Resfriado en el bebé: mitos

Te explicamos de una manera clara y sencilla algunos mitos que se han formado alrededor del resfriado en el bebé, para que conozcas que es lo que puedes hacer en ocasiones como estas. Hola mis queridos lectores, espero que estén teniendo un excelente día. Hoy, como ya lo dijimos al principio, aprenderemos a tranquilizarnos cuando nuestro bebé se encuentre congestionado y con todos los síntomas de la gripe encima desmintiendo o comprobando algunos mitos. Un bebé se resfría aproximadamente de 8 a 10 veces por año, conocer esto es un buen comienzo. Claro está que con esto no te queremos decir que si lo ves enfermo no te preocupes, solamente hay que tomar con calma las cosas.

Resfriado en el bebé

Diferencias entre gripe y resfriado:

En primer lugar debemos saber que los resfriados casi siempre suelen irse y desaparecer sin dejar ninguna complicación o causar algún problema, mientras tanto, la gripe puede llegar a graves complicaciones como la neumonía. Lo ideal es que los padres sepamos como identificar una gripe desde que inicia para poder seguir el correcto tratamiento y aliviar esta malestar.

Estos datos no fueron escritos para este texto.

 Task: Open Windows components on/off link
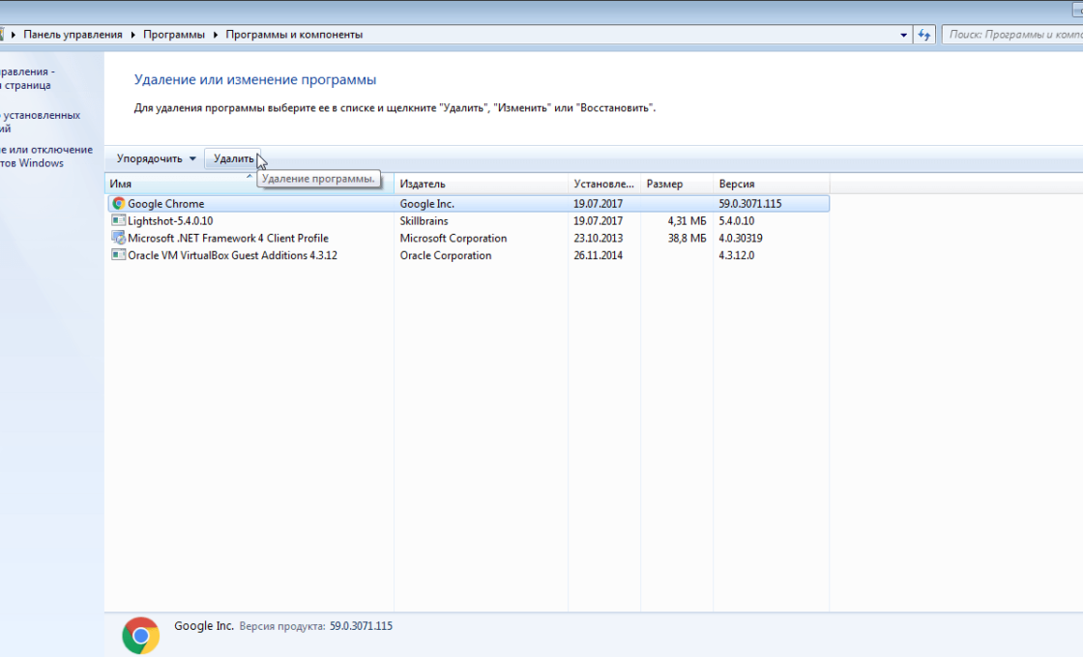click(46, 157)
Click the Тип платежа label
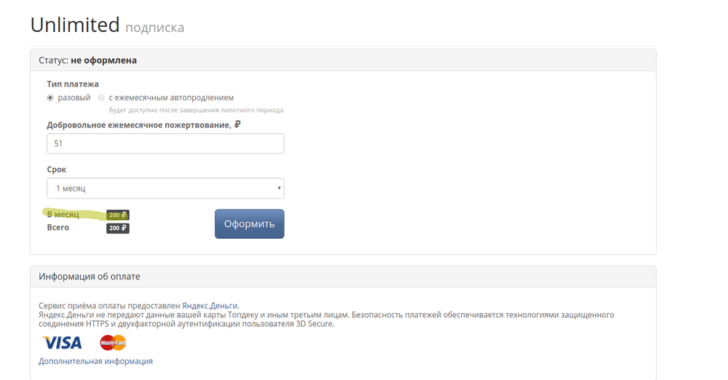 pyautogui.click(x=73, y=84)
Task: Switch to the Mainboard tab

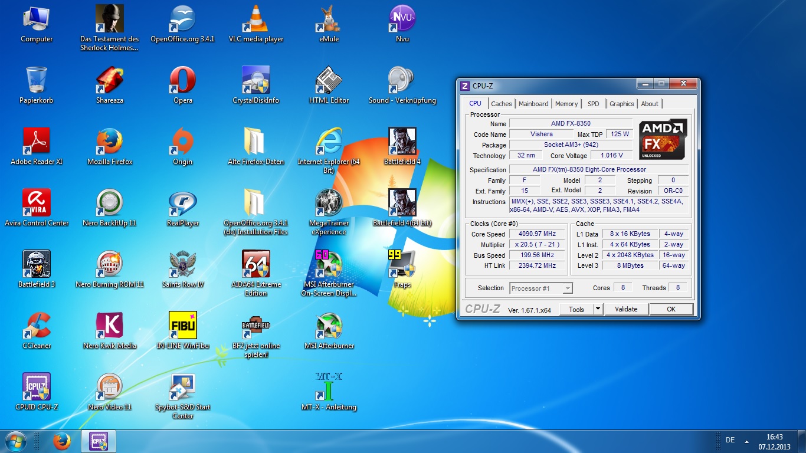Action: click(533, 104)

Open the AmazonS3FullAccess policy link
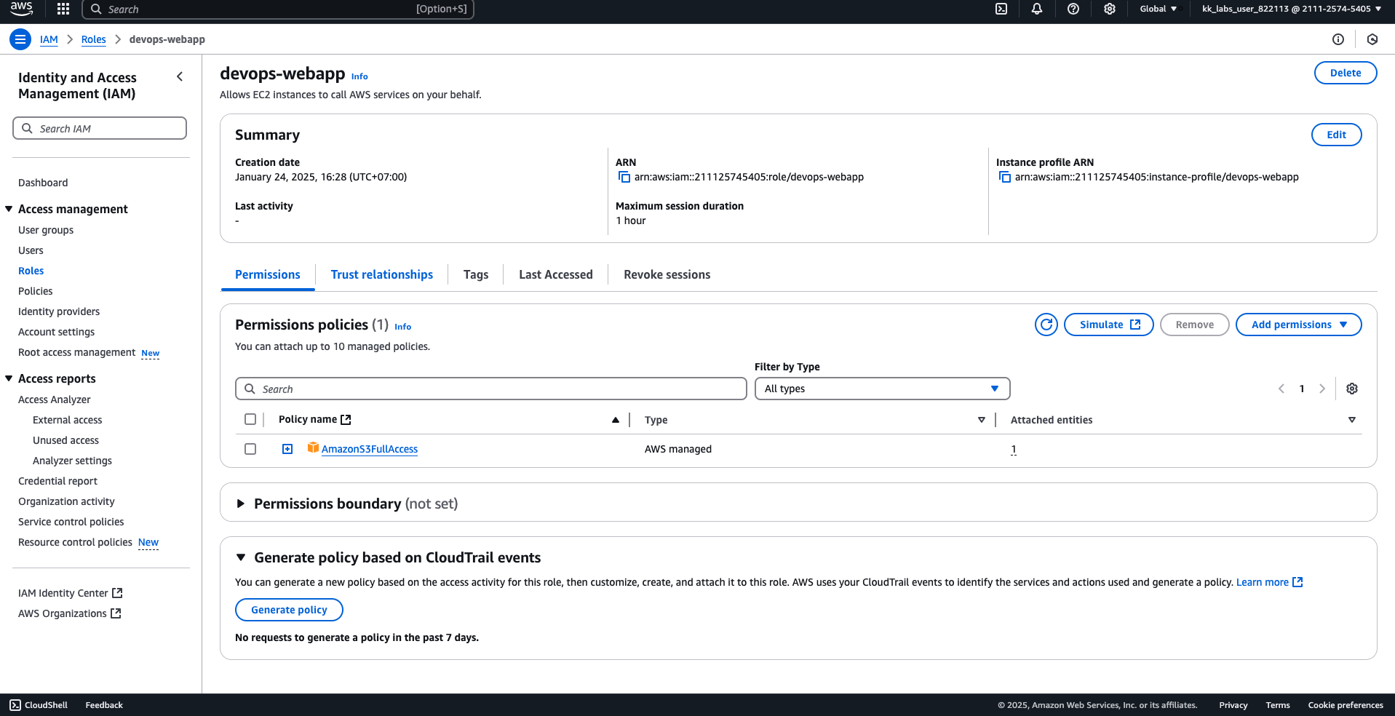(370, 449)
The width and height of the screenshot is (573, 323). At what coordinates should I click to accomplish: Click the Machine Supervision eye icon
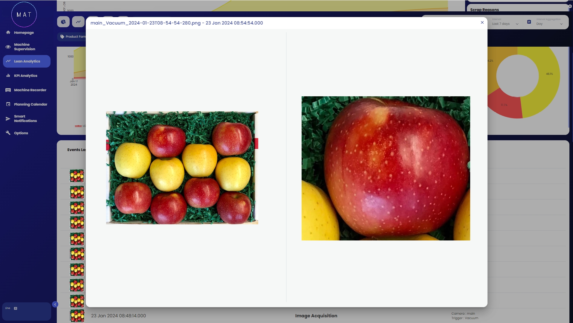tap(8, 47)
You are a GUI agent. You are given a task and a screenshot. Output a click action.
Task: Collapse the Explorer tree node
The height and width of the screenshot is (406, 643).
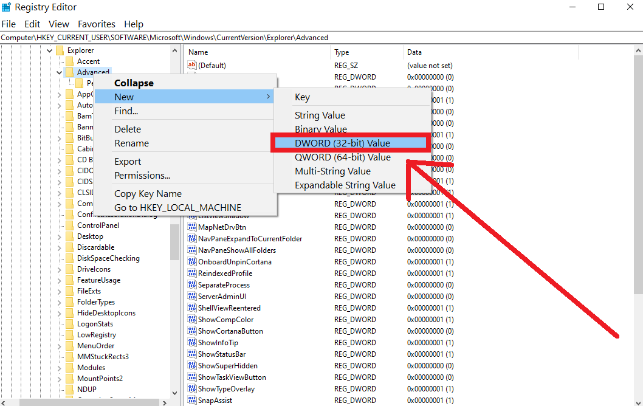[50, 50]
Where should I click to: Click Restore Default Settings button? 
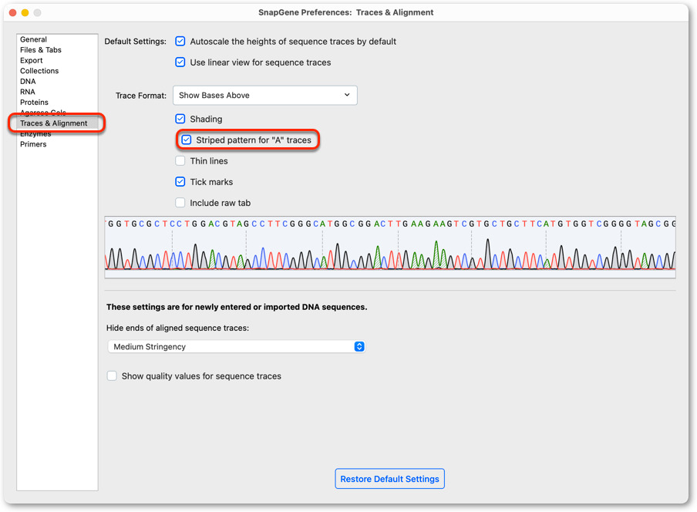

Respecto a los tratamientos antivirales que se administran a los bebés a partir de un año de edad, estos se pueden y deben administrar en los dos primeros días de presentada la enfermedad, pues si transcurre este tiempo y aún no fue aplicada la medicina, pues no sirve de nada.

¿Cómo distingo un resfriado de una gripe?

La duración de estas enfermedades es la principal diferencia que podemos encontrar. En los resfriados la enfermedad se presenta de manera lenta, atacando primero a la garganta, luego a la nariz y su mucosidad de coloración gris, verde o amarilla y puede haber algunos dolores de cabeza y congestión nasal. Mientras que la gripe es una enfermedad completamente matadora. Es como si el bebé (o personas adultas) hubieran sido atropelladas y tuvieran ese dolor de cuerpo general que no permite movilidad alguna. La debilidad es el más claro síntoma en caso de gripe y los otros síntomas como tos seca, secreción nasal, frío, dolor de ojos o en caso de bebés dolores abdominales, diarreas y vómitos, se presentan de manera inmediata.

Un dato importante: si lograste bajarle la fiebre a tu bebé y este se sigue sintiendo mal, lo más probable es que esté padeciendo de gripe. Si los síntomas se vuelven confusos y no puedes identificar qué es lo que tiene tu bebé, pues lo mejor es que llames al pediatra y platiques con él al respecto. Bueno mis queridos amigos, eso fue todo por el día de hoy. Pronto hablaremos de muchos más mitos acerca del resfriado en el bebé, cuídense mucho y hasta la siguiente oportunidad.